Он был слишком далеко, чтобы его пнуть, поэтому я заткнулся.
– Так вот, он там в конце Сидней живет, на пересечении с Бэй‑стрит. Желтый дом, второй этаж, там еще кондер в окне, последний раз работал еще при Рейгане, выглядит так, будто скоро кому‑нибудь на голову прилетит.
– Спасибо, – поблагодарил я.
– Мелкий черный пацан из сериала, – сказал он Буббе. – Не будь мне пятьдесят девять с половиной лет, я б тебе за такое жопу надрал. И основательно.
Глава 7
Дойдя до Сэвин‑Хилл‑авеню, Сидней‑стрит становится Бэй‑стрит и пролегает поверх туннеля метро. Примерно раз в пять минут весь квартал начинает ходить ходуном, когда под ним с грохотом проносится поезд. Бубба и я слышали уже пять таких вот грохотов, значит, проторчали в его «эскалейде» уже не меньше получаса.
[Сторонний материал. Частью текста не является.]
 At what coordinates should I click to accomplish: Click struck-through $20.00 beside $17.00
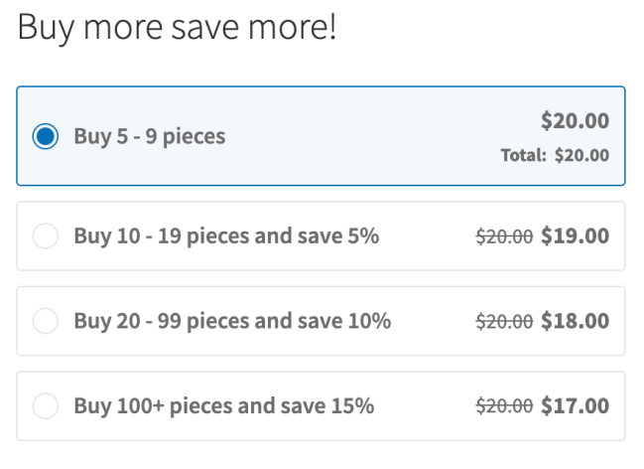[x=504, y=405]
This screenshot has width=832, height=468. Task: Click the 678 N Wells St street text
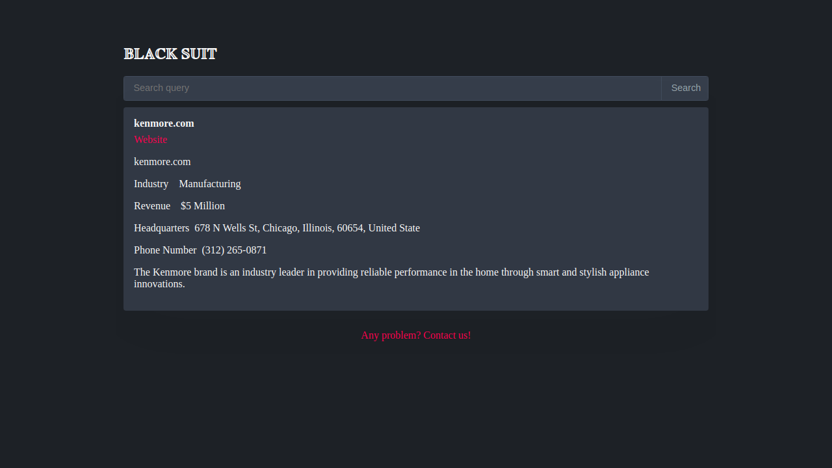click(x=226, y=228)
Бубба не умеет и не любит сидеть на месте. Ему это напоминает о детских домах, приемных семьях и тюрьмах – местах, где он провел примерно половину своей жизни. Он уже поигрался с GPS‑навигатором – вводил случайные адреса в разных городах, чтобы посмотреть, нет ли, случаем, в Амарилло, штат Техас, улицы под названием Пенис‑стрит или не бродят ли туристы по Роговски‑авеню в Торонто. Когда ему надоело искать несуществующие улицы в городах, куда он совершенно не стремился, он переключил свое внимание на радио. Поймав очередную станцию, он прислушивался с полминуты, после чего не то вздыхал, не то хрюкал и менял канал. Через какое‑то время он достал из‑под сиденья бутылку польской картофельной водки, глотнул. Предложил бутылку мне. Я отказался. Он пожал плечами, глотнул еще.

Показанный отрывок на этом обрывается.